(What was left of the Bartman ball, post-electrocution)
In Game 6 of the NLCS, the Chicago Cubs were five outs away from ending almost a century worth of misery. A fly ball into the left field stands was within Moises Alou’s grasp and was going to bring Chicago within 12 strikes of advancing to the World Series. But then… Steve Bartman interfered. Donning a swastika and a Snidely Whiplash mustache, the evildoer shoved several infants out of the way as he made his way towards the ball. With Alou’s glove extended, the felon brandished his dagger and hacked off Alou’s arm, glove and all, causing the ball to drop. With his task complete, Bartman jumped over the left-field wall and into his 1920 coal-powered engine, where he headed back to his evil lair.
The Cubs then proceeded to blow the lead, and the rest is history.

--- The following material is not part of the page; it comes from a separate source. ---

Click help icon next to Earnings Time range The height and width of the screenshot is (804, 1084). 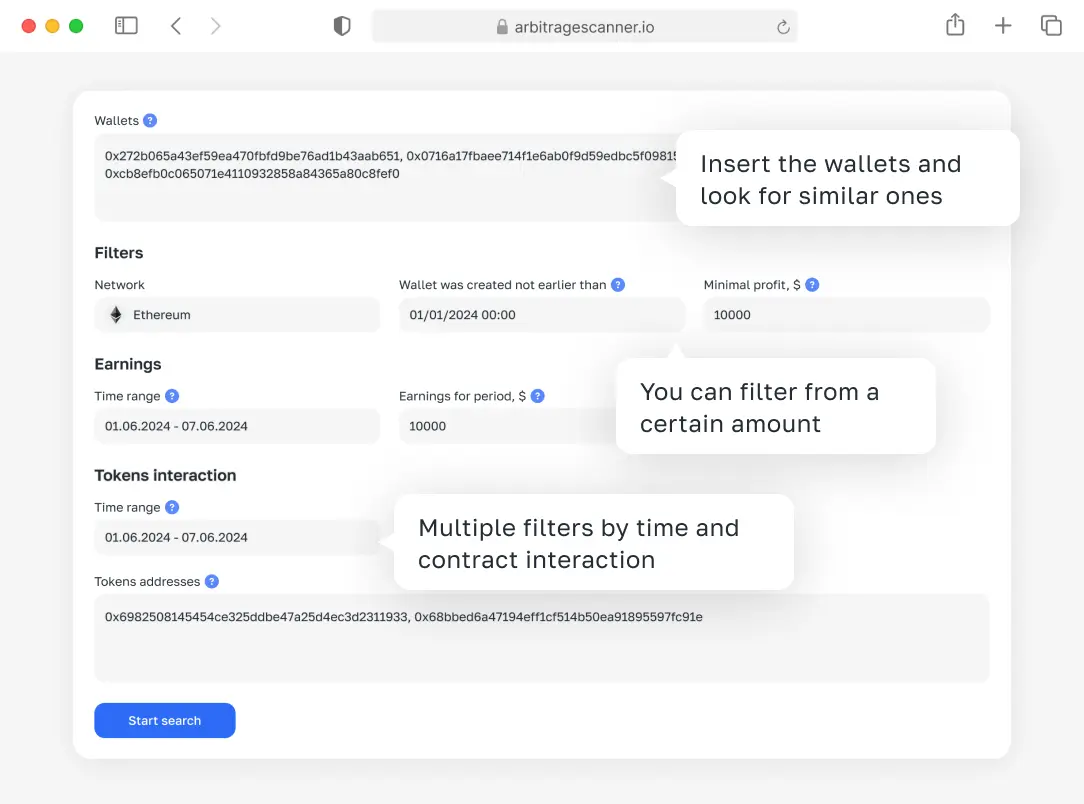[172, 396]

Okay that first paragraph was exaggerated, but the rest is true.
A few months later, restaurant owner Grant DePorter bought the ball for $113,824.16 in an auction from the man who gathered it after it fell into the stands. DePorter purchased it on behalf of the Harry Caray Restaurant for whom he is the manager. The ball was on display for a few weeks before DePorter realized what had to be done; the only way the Cubs were ever going to win again was if the Bartman ball was destroyed. The ball was obviously a symbol of the Billy Goat Curse that had kept the Cubs from the World Series for almost 60 years.
"It's like the ring from The Lord of the Rings and we’re kind of like Frodo, trying to get it over with," DePorter said.

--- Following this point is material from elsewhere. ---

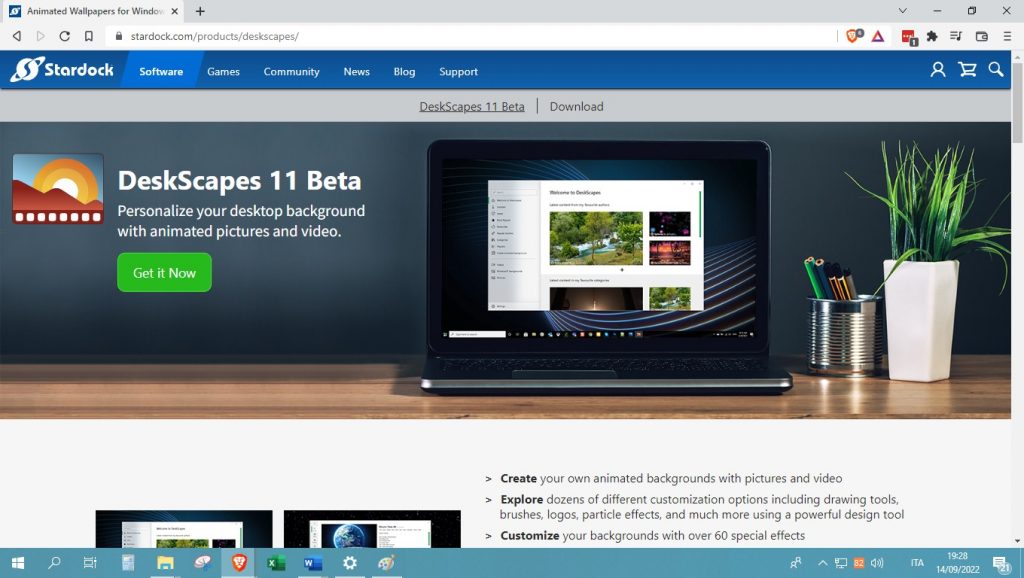The image size is (1024, 578).
Task: Open the Games navigation menu
Action: 223,72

So on February 26, 2004, outside the Harry Caray Restaurant in downtown Chicago, the Bartman ball was displayed for the last time. Shortly before its demise (I’m not kidding about this either), the ball was given a last meal of steak, lobster, beer, and was administered a massage (???). There before several hundred slightly deranged Cubs fans, the baseball was electrocuted into submission, leaving nothing but a heap of string behind.
DePorter thought he had given the Cubs an uninhibited path to the World Series. However that very season, the Cubs lost 7 of their final 9 games to relinquish the Wild Card to the Houston Astros. The curse lived on. With the Bartman ball little more than a bundle of yarn, it now seemed that DePorter’s efforts weren’t quite over -- the ball’s remnant’s would have to be disposed of too.
Almost a year after the ball was destroyed, Harry Caray’s Restaurant announced that what was left of the ball was to be ground up and served on spaghetti. Soaked in Budweiser and vodka (of course), "Foul Ball Spaghetti" was dished out to 746 Cub fans hoping to do their part in vanquishing the curse. The restaurant actually hired a team of scientific advisers to concoct the best way to make the perfect curse-breaking sauce. One of the hires was David Harter, whose company "Sports Curse Laboratory" apparently specialized in prevention, detection, and elimination of sports curses (I bet that job pays well).
Yet here we are years later and the Cubs are still losing. But with even the remainders of the ball gone, what more is there to do? I suppose the next logical step would be to hunt down and assassinate the people who ate the ball. Then if the losing continued, you could burn their bodies and toss their ashes into outer space.